◆ **What you will do**
Would you copy every line of the listing below that includes the word "icon"?
.....
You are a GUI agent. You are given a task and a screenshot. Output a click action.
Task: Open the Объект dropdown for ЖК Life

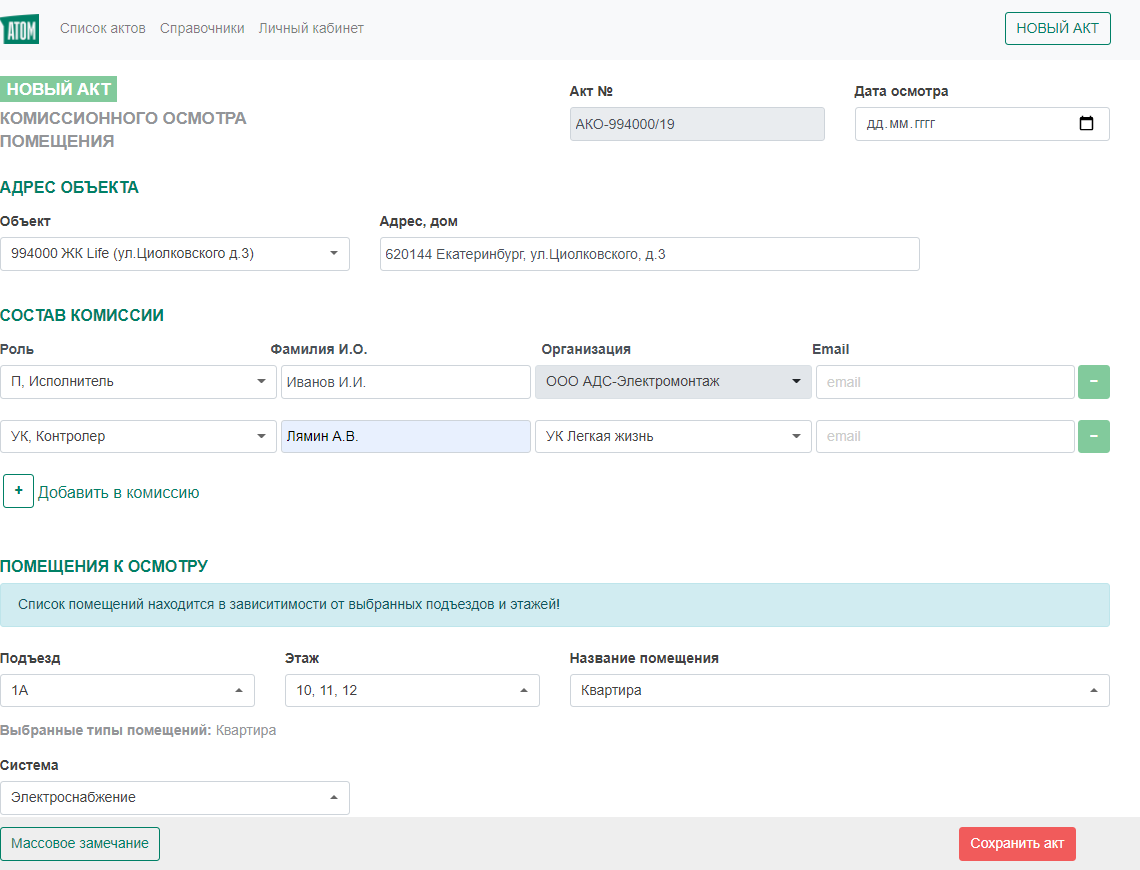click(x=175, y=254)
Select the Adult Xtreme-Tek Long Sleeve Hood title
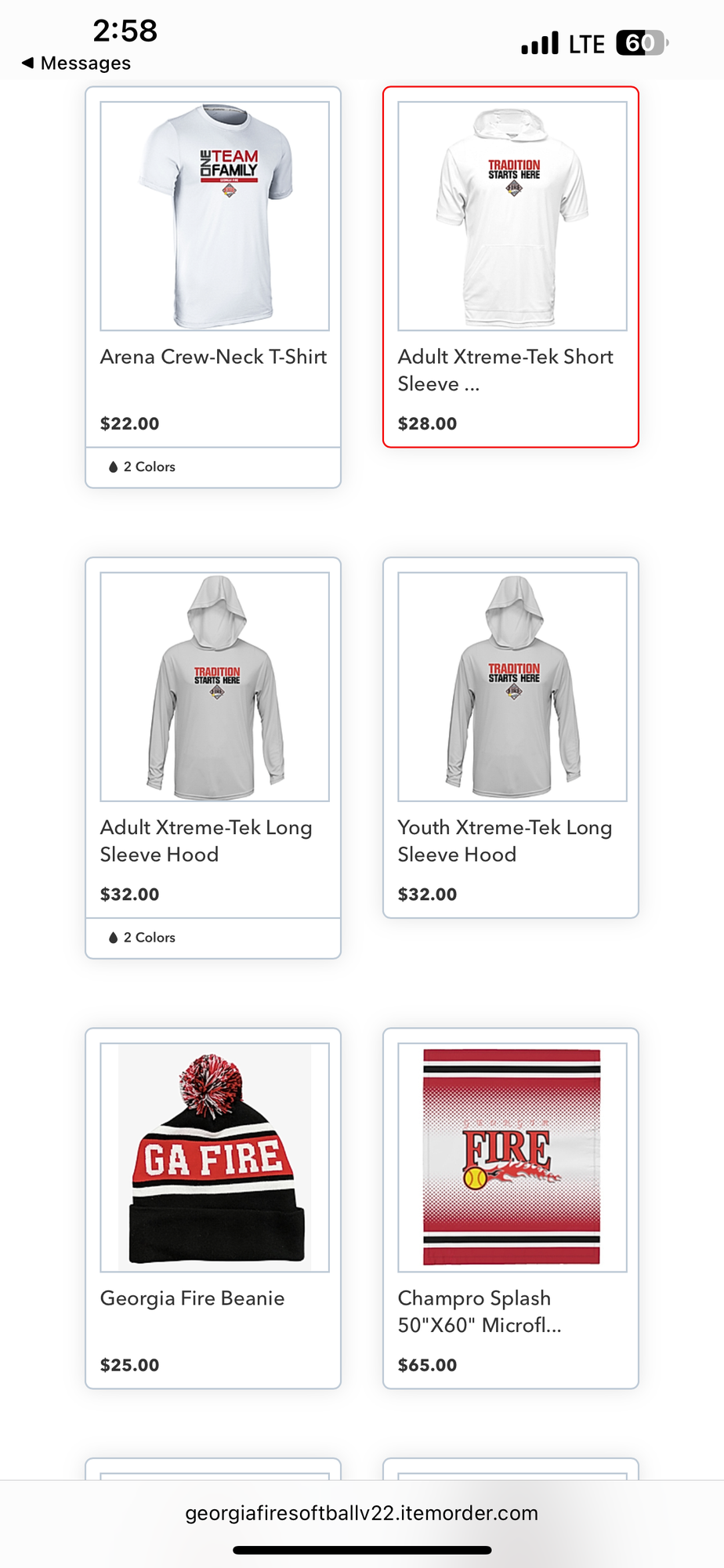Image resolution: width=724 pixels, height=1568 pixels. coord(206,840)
.....
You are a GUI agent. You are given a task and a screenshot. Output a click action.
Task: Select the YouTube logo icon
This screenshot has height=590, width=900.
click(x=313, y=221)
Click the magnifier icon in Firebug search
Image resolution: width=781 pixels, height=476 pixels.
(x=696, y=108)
.....
◆ **Expected answer**
Task: Select the YouTube logo icon
Click the magnifier icon in Firebug search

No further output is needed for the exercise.